Start of Listed entries

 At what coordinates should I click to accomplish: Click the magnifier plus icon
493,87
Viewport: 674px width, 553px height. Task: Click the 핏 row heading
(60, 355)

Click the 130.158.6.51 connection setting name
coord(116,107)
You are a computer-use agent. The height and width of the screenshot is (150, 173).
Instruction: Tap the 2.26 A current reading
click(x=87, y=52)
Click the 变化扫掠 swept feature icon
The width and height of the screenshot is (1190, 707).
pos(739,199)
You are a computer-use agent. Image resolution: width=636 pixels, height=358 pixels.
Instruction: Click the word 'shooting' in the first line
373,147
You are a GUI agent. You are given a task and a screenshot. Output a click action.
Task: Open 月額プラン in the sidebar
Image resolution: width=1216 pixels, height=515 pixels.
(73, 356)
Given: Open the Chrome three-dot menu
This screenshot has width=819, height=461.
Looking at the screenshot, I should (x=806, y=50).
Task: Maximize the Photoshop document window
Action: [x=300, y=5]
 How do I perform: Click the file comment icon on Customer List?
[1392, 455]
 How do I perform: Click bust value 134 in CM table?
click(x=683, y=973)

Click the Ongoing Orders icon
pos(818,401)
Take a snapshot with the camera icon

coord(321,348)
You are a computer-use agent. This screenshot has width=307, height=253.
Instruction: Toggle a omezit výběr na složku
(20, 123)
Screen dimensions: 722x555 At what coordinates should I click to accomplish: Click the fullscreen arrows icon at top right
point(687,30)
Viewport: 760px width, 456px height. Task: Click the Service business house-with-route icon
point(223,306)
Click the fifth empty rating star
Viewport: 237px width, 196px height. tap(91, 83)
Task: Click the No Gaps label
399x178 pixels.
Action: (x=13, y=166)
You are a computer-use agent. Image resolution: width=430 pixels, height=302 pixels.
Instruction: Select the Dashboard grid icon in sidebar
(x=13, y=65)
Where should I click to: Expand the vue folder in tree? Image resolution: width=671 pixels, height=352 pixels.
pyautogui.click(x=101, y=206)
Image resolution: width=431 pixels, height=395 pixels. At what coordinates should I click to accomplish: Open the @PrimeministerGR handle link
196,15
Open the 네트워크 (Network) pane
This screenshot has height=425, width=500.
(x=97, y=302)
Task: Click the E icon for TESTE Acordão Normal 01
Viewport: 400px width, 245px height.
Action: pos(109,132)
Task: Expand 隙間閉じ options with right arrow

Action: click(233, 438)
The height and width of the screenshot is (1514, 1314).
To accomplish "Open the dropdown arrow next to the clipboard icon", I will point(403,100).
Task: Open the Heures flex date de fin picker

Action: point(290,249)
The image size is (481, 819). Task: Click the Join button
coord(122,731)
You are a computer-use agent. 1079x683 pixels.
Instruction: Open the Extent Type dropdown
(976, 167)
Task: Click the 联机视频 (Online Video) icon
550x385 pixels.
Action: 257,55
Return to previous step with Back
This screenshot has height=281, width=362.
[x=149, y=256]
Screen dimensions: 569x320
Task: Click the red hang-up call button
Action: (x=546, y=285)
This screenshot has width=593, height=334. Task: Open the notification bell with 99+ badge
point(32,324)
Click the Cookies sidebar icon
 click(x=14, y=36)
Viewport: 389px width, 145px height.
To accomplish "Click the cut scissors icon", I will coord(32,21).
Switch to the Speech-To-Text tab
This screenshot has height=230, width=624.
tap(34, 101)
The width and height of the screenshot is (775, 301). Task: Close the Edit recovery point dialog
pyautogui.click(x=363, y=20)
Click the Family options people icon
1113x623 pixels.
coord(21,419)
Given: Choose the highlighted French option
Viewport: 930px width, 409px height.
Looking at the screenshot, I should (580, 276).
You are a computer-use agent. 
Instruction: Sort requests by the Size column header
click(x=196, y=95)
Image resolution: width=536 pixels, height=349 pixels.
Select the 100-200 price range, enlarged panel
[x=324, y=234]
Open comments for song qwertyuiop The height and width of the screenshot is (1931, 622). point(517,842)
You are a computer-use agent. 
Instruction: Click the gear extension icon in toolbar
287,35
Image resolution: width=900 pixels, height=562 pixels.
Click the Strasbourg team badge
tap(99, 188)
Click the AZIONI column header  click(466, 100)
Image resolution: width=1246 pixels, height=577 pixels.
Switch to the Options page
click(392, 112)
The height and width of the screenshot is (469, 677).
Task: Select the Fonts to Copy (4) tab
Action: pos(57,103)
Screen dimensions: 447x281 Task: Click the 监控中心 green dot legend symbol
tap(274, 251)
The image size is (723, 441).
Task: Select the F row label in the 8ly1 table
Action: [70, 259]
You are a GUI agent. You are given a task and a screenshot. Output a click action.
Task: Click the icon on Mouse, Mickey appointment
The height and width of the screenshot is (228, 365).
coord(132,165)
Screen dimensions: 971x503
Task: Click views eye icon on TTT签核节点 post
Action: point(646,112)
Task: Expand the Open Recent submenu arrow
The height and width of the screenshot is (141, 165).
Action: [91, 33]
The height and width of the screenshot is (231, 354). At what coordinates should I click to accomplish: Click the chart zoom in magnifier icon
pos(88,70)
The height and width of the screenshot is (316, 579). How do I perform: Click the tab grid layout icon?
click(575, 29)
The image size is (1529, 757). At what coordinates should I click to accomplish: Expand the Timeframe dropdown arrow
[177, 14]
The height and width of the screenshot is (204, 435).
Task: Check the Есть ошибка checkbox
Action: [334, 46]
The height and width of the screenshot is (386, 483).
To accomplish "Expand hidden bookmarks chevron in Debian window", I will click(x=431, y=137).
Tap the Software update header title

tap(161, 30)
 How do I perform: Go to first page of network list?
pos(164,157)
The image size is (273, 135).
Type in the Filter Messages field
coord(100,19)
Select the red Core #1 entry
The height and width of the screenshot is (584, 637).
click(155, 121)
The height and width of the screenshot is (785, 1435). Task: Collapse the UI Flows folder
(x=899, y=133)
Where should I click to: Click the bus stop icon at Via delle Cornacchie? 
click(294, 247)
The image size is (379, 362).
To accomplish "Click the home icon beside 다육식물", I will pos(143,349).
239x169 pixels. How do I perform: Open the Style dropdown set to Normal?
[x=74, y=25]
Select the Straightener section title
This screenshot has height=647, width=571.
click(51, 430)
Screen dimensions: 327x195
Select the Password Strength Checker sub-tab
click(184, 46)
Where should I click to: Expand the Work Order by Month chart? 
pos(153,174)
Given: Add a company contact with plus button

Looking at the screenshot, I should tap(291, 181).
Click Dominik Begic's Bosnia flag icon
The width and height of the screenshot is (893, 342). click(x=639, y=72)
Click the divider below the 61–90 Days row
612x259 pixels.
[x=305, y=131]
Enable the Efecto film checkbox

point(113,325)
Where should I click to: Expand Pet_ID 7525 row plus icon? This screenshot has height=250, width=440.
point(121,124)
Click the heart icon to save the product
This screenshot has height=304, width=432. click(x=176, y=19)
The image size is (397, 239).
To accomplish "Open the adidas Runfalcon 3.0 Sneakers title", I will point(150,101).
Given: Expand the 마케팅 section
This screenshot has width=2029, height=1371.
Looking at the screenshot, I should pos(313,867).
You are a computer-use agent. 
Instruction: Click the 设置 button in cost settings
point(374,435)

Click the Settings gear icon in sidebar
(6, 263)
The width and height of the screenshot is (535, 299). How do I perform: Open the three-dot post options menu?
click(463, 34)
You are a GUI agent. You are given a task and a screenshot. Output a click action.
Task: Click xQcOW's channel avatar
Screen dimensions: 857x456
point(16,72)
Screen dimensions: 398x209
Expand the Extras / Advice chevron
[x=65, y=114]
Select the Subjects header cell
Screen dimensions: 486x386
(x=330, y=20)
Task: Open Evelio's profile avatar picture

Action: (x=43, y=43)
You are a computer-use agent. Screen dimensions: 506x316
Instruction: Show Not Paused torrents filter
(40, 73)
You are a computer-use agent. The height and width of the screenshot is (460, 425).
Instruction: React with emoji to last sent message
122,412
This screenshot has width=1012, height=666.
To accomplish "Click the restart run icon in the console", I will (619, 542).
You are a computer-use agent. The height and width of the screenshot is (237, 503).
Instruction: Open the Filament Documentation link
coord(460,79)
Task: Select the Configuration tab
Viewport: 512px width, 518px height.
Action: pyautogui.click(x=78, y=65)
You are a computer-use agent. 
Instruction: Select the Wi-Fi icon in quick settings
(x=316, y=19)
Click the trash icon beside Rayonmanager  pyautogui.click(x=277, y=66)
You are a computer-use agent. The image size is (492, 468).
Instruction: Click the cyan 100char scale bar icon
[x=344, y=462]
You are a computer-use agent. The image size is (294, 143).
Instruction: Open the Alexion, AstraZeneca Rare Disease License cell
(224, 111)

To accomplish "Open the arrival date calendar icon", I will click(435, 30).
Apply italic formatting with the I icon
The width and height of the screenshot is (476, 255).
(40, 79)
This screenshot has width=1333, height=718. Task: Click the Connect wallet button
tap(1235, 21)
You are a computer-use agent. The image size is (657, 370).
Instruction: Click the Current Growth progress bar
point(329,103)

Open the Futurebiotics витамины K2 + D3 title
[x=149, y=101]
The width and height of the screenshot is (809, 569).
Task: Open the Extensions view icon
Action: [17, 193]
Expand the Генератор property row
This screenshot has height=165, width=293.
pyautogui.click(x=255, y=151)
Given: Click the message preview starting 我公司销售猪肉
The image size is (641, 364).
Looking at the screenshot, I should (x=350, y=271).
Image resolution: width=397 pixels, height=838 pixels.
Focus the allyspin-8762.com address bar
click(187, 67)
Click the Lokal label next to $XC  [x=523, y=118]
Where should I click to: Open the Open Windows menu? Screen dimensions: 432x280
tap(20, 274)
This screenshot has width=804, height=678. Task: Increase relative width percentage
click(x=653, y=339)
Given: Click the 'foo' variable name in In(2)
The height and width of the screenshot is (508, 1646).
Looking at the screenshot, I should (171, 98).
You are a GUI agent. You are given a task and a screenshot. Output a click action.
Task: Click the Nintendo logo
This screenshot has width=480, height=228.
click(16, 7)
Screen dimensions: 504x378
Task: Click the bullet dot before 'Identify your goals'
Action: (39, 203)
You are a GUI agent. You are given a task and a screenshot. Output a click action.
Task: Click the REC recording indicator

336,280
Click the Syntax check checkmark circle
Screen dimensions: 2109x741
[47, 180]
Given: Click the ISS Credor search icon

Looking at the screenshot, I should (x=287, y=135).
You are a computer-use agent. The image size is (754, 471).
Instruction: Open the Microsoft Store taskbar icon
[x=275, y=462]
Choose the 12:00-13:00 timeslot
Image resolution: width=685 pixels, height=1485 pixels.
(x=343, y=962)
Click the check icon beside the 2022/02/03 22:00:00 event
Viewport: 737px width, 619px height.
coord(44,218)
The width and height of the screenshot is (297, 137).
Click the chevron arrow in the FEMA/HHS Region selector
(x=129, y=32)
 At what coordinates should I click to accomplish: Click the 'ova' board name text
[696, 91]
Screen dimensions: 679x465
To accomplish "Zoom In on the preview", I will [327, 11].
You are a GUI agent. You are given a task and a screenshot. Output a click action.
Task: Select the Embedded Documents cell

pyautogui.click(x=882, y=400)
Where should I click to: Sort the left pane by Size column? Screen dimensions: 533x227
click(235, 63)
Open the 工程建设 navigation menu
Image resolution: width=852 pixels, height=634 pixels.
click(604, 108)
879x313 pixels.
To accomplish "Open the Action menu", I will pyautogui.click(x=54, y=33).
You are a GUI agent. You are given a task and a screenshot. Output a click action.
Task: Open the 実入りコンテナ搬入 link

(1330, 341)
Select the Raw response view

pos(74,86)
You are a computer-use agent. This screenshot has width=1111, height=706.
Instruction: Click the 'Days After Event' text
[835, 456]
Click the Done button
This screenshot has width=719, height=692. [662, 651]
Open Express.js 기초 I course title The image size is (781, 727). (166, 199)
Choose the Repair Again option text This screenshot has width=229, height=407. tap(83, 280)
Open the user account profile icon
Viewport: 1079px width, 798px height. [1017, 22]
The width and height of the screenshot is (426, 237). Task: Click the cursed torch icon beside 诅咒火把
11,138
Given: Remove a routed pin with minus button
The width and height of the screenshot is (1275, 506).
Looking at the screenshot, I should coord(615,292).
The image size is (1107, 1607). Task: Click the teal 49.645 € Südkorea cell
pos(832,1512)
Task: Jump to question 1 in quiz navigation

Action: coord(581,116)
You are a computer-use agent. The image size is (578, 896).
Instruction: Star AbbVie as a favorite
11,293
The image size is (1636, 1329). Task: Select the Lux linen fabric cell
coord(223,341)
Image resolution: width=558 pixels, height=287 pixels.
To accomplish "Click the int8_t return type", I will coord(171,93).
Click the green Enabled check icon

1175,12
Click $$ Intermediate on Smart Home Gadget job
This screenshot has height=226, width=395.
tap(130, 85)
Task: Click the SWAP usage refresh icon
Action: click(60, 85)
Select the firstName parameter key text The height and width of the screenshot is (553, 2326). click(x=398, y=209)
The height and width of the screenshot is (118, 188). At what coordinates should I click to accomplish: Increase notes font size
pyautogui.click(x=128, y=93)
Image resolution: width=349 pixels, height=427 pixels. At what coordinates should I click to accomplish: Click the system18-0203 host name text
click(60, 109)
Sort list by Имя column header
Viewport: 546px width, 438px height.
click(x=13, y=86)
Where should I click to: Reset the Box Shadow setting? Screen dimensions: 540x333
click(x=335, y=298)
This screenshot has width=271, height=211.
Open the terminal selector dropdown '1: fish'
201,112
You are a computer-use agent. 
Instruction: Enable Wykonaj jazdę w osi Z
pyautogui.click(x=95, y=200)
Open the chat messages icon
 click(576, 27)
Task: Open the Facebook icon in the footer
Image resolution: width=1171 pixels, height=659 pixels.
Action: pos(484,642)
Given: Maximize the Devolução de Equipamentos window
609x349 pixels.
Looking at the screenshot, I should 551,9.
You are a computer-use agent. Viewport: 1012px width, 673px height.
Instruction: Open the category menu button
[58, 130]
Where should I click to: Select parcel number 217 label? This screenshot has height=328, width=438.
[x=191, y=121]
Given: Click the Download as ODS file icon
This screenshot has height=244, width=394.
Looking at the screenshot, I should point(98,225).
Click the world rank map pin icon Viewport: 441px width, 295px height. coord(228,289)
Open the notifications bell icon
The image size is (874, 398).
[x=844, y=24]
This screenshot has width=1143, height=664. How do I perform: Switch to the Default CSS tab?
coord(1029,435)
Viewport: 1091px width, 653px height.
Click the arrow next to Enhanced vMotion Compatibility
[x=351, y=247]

End of Listed entries

**Your assignment:** Across the data, pull every line containing the string "Choose".

**Task result:**
Given: Choose the highlighted French option
Choose the 12:00-13:00 timeslot
Choose the Repair Again option text This screenshot has width=229, height=407. tap(83, 280)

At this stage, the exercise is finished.